Marimar Martínez, una mujer que fue baleada cinco veces durante un operativo de agentes federales, ofreció un testimonio estremecedor durante una audiencia paralela organizada por legisladores demócratas para examinar presuntos abusos cometidos por agencias migratorias en Estados Unidos.
Martínez relató que, tras resultar herida, fue escoltada fuera del lugar en una silla de ruedas, según su declaración, uno de los agentes se le acercó y le tomó una fotografía con su teléfono celular. “Todavía me persigue la idea de que ese agente tenga mi foto en su teléfono. ¿Fue él quien me disparó? ¿Era un trofeo para él?”, cuestionó ante los legisladores, visiblemente afectada.

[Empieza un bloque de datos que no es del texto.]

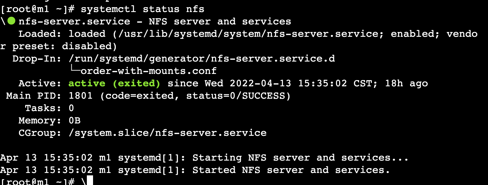The width and height of the screenshot is (488, 185).
Task: Click the /run/systemd/generator/nfs-server.service.d path
Action: click(202, 58)
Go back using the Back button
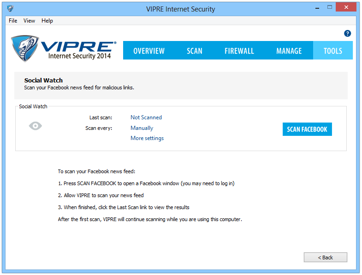Viewport: 362px width, 275px height. pos(325,257)
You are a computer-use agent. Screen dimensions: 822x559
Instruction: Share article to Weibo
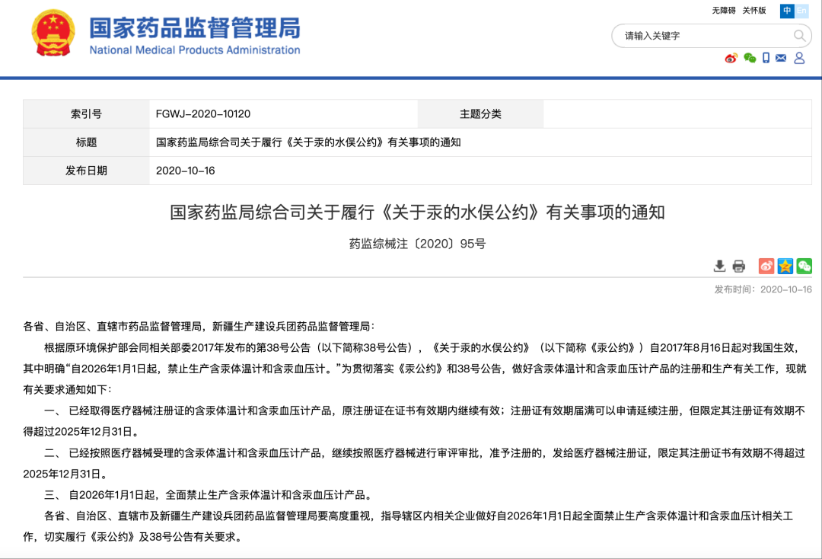pos(766,266)
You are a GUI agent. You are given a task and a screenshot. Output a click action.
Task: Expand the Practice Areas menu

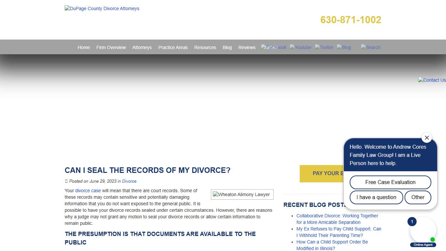pos(173,47)
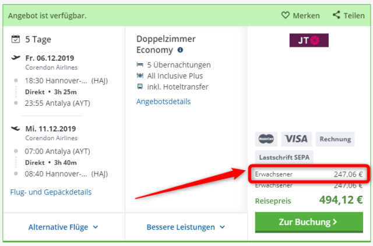The height and width of the screenshot is (246, 373).
Task: Select the Lastschrift SEPA payment option
Action: (x=283, y=157)
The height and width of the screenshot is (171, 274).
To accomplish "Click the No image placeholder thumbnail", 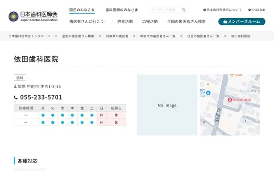I will 167,105.
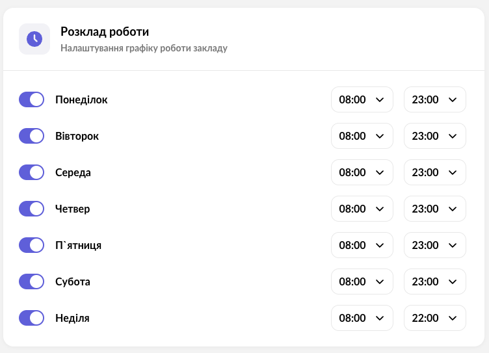Image resolution: width=489 pixels, height=353 pixels.
Task: Switch off Четвер working day
Action: (x=31, y=209)
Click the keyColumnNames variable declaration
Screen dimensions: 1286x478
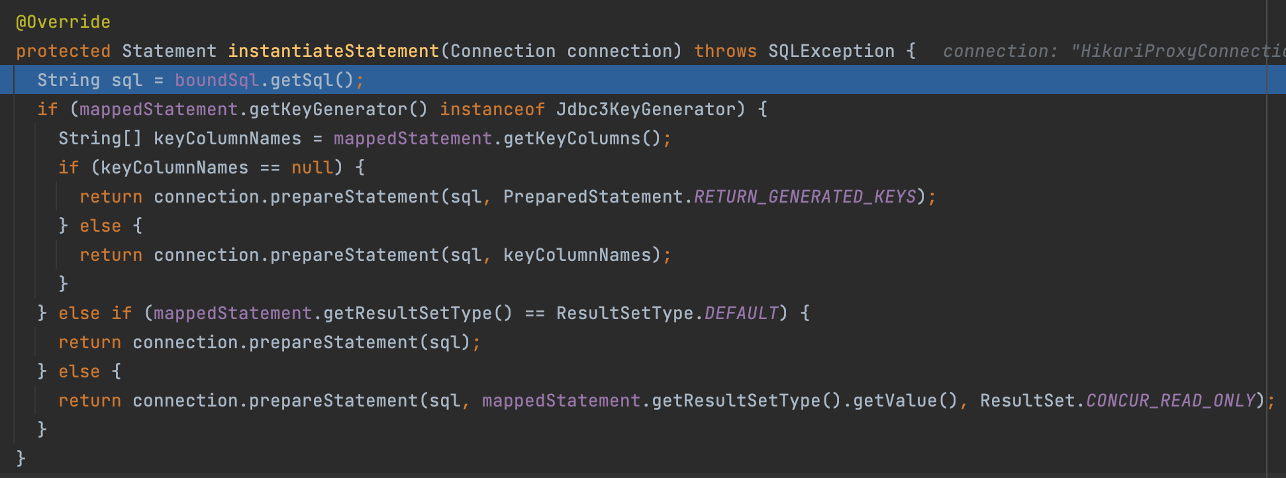point(227,138)
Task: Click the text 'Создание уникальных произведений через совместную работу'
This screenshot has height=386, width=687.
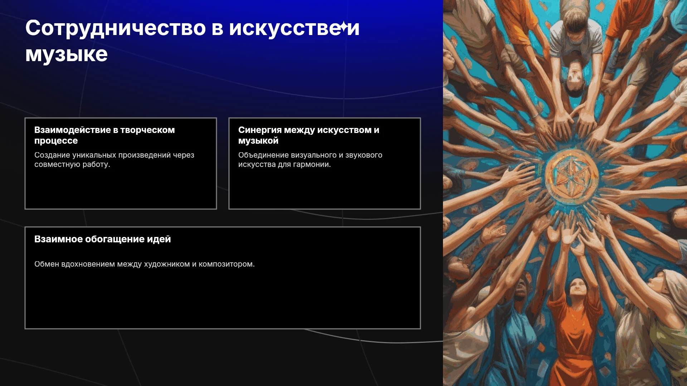Action: point(114,160)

Durante la audiencia, el congresista Robert Garcia leyó en voz alta mensajes de texto atribuidos a un agente involucrado en el caso. En los mensajes, el agente presuntamente se jacta del uso de la fuerza, con frases como: “Disparé cinco veces y ella tenía siete agujeros. Pongan eso en su libro”, además de expresiones despectivas como “Oh bueno, así es la vida” y “Pasan cosas”.
Aunque no se han anunciado sanciones públicas relacionadas con los mensajes citados, el testimonio de Martínez vuelve a colocar bajo escrutinio el uso de la fuerza por parte de agentes federales en operativos migratorios, así como la cultura interna que podría normalizar o trivializar hechos de extrema gravedad.